Available data:
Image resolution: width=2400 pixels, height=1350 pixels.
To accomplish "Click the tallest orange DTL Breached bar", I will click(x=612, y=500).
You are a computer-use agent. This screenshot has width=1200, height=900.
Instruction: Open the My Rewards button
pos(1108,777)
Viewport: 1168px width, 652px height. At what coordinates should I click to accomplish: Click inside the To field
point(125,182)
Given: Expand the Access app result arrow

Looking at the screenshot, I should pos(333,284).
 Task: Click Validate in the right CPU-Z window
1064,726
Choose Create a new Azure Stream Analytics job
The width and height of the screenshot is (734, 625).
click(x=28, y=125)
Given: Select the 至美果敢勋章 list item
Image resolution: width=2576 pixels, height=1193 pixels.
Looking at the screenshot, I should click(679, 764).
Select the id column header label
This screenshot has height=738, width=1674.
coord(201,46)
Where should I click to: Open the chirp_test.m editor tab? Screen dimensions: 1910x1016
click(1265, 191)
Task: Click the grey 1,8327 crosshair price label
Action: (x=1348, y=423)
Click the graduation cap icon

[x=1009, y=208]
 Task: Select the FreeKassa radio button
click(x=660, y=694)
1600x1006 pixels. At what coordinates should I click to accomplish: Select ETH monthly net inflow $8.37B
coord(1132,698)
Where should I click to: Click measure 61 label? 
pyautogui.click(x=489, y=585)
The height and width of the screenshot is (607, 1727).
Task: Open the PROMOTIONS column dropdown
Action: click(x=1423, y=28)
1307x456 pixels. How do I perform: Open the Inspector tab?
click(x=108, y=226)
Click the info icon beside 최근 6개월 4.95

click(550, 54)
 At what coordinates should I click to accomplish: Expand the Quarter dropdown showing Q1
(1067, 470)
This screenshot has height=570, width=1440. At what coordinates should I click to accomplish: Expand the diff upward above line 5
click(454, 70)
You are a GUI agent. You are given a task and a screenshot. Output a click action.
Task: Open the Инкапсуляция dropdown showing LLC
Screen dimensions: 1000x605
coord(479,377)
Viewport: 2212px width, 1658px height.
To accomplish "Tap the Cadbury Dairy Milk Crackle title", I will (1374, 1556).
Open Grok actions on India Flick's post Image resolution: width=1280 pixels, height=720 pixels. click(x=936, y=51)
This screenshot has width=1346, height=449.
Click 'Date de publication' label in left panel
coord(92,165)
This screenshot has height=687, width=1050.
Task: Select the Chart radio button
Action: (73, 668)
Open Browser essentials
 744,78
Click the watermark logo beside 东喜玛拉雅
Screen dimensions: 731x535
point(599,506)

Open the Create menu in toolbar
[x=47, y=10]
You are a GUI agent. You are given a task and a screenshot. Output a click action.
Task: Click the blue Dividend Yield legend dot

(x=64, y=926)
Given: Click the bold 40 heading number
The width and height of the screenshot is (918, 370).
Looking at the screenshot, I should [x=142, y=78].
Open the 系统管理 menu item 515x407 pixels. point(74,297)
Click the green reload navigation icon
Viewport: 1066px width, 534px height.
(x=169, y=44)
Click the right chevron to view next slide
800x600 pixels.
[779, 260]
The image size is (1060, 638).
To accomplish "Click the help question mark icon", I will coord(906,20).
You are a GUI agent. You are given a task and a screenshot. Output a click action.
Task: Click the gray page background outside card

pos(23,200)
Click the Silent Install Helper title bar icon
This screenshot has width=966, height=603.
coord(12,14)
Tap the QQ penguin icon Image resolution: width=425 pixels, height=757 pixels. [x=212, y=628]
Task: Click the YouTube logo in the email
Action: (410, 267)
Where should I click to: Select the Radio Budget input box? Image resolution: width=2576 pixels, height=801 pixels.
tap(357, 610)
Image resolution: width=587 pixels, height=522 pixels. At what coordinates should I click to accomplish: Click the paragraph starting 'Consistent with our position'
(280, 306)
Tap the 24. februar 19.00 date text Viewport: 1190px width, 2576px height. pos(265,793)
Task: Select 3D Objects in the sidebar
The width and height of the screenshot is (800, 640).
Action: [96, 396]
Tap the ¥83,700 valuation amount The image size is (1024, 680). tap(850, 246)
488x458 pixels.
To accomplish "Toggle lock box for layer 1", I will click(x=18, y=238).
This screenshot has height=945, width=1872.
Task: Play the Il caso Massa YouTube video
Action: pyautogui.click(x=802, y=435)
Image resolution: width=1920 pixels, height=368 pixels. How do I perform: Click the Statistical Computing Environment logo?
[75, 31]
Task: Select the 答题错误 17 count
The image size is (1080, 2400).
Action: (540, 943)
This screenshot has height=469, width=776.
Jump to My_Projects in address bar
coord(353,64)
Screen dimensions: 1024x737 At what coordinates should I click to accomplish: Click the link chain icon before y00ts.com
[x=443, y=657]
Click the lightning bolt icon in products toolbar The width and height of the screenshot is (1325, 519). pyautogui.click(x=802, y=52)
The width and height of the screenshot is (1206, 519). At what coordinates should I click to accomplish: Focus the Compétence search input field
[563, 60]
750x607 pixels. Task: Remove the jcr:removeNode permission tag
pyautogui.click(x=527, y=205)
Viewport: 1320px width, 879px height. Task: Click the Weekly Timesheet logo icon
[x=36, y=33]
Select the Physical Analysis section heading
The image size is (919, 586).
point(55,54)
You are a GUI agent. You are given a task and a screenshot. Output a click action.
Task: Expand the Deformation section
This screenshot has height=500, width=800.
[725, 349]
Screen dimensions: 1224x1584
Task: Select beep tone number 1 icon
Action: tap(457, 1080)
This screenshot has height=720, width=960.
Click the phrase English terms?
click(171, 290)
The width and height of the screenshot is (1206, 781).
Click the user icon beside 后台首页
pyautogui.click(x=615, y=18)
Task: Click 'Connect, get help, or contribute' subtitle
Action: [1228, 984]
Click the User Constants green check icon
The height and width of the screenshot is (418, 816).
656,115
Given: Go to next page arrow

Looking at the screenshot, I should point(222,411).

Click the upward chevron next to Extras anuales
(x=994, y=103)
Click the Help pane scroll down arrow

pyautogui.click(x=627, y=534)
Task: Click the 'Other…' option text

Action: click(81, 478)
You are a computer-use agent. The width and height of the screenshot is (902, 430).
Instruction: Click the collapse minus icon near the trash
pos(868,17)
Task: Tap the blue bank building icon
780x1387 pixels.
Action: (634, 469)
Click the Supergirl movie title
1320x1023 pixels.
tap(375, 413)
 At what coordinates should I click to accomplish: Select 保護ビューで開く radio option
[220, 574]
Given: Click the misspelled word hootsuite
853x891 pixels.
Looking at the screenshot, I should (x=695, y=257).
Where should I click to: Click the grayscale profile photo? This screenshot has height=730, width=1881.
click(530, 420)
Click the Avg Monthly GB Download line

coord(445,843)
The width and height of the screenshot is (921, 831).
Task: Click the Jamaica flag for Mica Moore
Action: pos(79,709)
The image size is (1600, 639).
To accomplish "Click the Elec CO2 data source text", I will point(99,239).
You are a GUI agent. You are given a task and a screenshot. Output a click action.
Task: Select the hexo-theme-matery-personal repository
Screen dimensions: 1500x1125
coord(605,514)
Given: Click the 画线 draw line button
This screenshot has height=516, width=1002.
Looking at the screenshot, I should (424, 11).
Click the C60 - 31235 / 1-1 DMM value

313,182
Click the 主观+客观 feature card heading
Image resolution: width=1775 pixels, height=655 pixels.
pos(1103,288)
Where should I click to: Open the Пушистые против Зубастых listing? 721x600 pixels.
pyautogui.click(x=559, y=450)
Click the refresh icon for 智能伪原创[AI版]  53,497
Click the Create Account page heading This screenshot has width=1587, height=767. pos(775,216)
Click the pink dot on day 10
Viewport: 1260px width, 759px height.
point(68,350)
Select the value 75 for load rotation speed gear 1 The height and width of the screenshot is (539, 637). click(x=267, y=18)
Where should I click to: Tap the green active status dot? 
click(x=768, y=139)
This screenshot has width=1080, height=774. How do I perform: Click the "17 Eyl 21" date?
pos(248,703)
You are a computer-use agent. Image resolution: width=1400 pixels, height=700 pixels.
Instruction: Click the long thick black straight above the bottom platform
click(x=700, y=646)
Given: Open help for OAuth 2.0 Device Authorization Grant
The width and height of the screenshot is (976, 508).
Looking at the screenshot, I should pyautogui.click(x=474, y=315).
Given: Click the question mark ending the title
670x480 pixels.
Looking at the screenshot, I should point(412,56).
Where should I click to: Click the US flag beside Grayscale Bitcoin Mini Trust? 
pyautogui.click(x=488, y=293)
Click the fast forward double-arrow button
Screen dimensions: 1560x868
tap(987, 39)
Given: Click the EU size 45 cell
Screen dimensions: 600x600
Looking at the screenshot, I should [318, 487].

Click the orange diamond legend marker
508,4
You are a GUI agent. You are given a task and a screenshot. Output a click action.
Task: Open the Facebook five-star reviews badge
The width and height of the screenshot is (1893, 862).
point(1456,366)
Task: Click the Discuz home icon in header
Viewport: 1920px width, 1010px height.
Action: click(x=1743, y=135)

Required work: All lines of the records above that contain the word "header" are to be copied out.

Response area:
Select the id column header label
Task: Click the Discuz home icon in header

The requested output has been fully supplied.